[[ SUPPLIED INFORMATION, beginning ]]

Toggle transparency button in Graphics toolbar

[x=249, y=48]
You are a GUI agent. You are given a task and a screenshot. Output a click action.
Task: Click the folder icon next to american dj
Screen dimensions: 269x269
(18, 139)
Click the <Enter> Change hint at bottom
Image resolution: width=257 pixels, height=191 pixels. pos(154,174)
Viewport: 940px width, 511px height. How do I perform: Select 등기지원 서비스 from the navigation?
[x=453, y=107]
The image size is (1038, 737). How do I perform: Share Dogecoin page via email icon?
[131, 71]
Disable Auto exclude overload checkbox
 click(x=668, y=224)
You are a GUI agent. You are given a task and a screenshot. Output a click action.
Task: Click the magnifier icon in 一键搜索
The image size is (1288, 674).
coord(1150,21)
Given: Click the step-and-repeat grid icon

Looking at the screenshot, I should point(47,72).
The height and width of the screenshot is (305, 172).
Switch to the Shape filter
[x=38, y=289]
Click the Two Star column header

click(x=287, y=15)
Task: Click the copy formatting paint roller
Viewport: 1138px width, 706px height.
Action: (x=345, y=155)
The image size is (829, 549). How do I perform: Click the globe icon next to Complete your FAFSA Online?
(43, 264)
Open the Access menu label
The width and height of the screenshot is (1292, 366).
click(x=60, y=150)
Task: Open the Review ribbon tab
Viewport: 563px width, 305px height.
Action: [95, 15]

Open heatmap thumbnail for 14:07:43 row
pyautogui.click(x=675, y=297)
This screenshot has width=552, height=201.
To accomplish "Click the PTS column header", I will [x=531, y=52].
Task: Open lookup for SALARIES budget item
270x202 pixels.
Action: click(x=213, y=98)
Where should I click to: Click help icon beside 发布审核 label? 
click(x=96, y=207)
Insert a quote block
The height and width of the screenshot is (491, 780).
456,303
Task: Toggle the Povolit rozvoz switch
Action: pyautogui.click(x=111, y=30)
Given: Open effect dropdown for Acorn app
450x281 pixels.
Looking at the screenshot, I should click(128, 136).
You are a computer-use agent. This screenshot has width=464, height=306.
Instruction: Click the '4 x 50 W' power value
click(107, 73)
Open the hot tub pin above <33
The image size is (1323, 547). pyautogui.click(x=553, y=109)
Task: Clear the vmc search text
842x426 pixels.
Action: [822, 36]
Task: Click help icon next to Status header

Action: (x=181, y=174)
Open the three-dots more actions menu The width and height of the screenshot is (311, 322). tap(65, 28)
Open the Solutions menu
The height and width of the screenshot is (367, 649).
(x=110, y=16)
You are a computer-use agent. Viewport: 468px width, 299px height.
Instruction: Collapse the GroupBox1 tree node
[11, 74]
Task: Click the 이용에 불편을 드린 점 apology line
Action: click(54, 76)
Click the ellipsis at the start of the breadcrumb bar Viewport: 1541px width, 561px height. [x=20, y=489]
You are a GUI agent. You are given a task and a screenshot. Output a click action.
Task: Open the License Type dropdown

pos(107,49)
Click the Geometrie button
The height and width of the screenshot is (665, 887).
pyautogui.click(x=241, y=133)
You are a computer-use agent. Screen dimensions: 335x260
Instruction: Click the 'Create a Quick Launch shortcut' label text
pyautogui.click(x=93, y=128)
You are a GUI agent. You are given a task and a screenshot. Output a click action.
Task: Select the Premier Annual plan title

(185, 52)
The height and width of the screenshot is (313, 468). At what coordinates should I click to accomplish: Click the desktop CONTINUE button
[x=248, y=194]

[[ SUPPLIED INFORMATION, end ]]

● TASK: Every line above from the line with "This screenshot has width=552, height=201." to the line with "Click the ellipsis", inclusive, must be returned exactly; no other line belongs in the reply.

● TASK ANSWER:
This screenshot has width=552, height=201.
To accomplish "Click the PTS column header", I will [x=531, y=52].
Task: Open lookup for SALARIES budget item
270x202 pixels.
Action: click(x=213, y=98)
Where should I click to: Click help icon beside 发布审核 label? 
click(x=96, y=207)
Insert a quote block
The height and width of the screenshot is (491, 780).
456,303
Task: Toggle the Povolit rozvoz switch
Action: pyautogui.click(x=111, y=30)
Given: Open effect dropdown for Acorn app
450x281 pixels.
Looking at the screenshot, I should click(128, 136).
You are a computer-use agent. This screenshot has width=464, height=306.
Instruction: Click the '4 x 50 W' power value
click(107, 73)
Open the hot tub pin above <33
The image size is (1323, 547). pyautogui.click(x=553, y=109)
Task: Clear the vmc search text
842x426 pixels.
Action: [822, 36]
Task: Click help icon next to Status header

Action: (x=181, y=174)
Open the three-dots more actions menu The width and height of the screenshot is (311, 322). tap(65, 28)
Open the Solutions menu
The height and width of the screenshot is (367, 649).
(x=110, y=16)
You are a computer-use agent. Viewport: 468px width, 299px height.
Instruction: Collapse the GroupBox1 tree node
[11, 74]
Task: Click the 이용에 불편을 드린 점 apology line
Action: click(54, 76)
Click the ellipsis at the start of the breadcrumb bar Viewport: 1541px width, 561px height. [x=20, y=489]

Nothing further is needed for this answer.